Search code examples
arrayspysparksumconditional-statementsaggregate

Sum only certain values of an array based on a condition pyspark


I would like to create a column that is based on the sum of array values. However, if the sum would exceed a target value, it would only sum the values that create the highest value under or equal to the target. Here is an example:

| Target % | Array            | name      | Total
| ---------| -----------------|-----------|----------
| 4.5      | [1.5,2.5,3.0,2.0]| John      | 4.5
| 3        | [2.5,1.0,0.5,1.0]| Jim       | 3.0
| 5        | [1.0,1.0,1.5,1.0]| Jane      | 4.5

Solution

  • However, if the sum would exceed a target value, it would only sum the values that create the highest value under or equal to the target.

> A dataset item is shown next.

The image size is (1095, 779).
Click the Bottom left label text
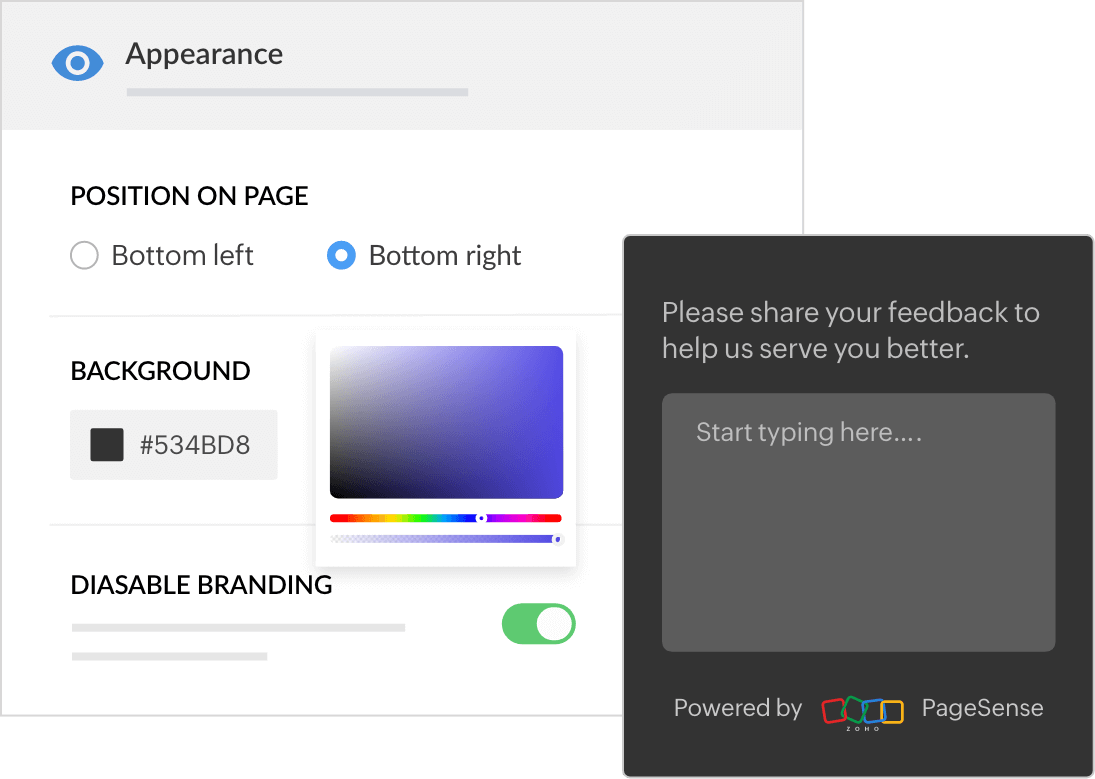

    To find the highest sum of values that is <= than the target you'll have to find sums of different combinations of values and then find the suitable value.

    Here's an example:

    from pyspark.sql import SparkSession
    import pyspark.sql.functions as F
    from itertools import combinations
    from pyspark.sql.types import ArrayType, DoubleType, StringType, StructField, StructType
    
    
    def find_highest(values, target):
        if not values:
            return None
        values.sort()
        max_value = values[0]
        if max_value > target:
            return None
        if max_value == target:
            return max_value
        for i in range(1, len(values)):
            if values[i] <= target and values[i] > max_value:
                max_value = values[i]
        return max_value
    
    
    def find_closest_sum(numbers, target):
        target = float(target)
        if sum(numbers) <= target:
            return sum(numbers)
        results = []
        for n in range(1, len(numbers) + 1):
            sumlist = [sum(l) for l in combinations(numbers, n)]
            highest = find_highest(sumlist, target)
            if highest:
                results.append(highest)
        return find_highest(results, target)
    
    
    spark = SparkSession.builder.getOrCreate()
    data = [
        {"Target": "4.5", "Array": [1.5, 2.5, 3.0, 2.0]},
        {"Target": "3", "Array": [2.5, 1.0, 0.5, 1.0]},
        {"Target": "5", "Array": [1.0, 1.0, 1.5, 1.0]},
        {"Target": "7", "Array": [5.0, 1.0, 4.0]},
    ]
    schema = StructType(
        [StructField("Target", StringType()), StructField("Array", ArrayType(DoubleType()))]
    )
    df = spark.createDataFrame(data=data, schema=schema)
    df = df.withColumn("Total", F.udf(find_closest_sum)(F.col("Array"), F.col("Target")))
    

    Result:

    +------+--------------------+-----+                                             
    |Target|Array               |Total|
    +------+--------------------+-----+
    |4.5   |[1.5, 2.5, 3.0, 2.0]|4.5  |
    |3     |[2.5, 1.0, 0.5, 1.0]|3.0  |
    |5     |[1.0, 1.0, 1.5, 1.0]|4.5  |
    |7     |[5.0, 1.0, 4.0]     |6.0  |
    +------+--------------------+-----+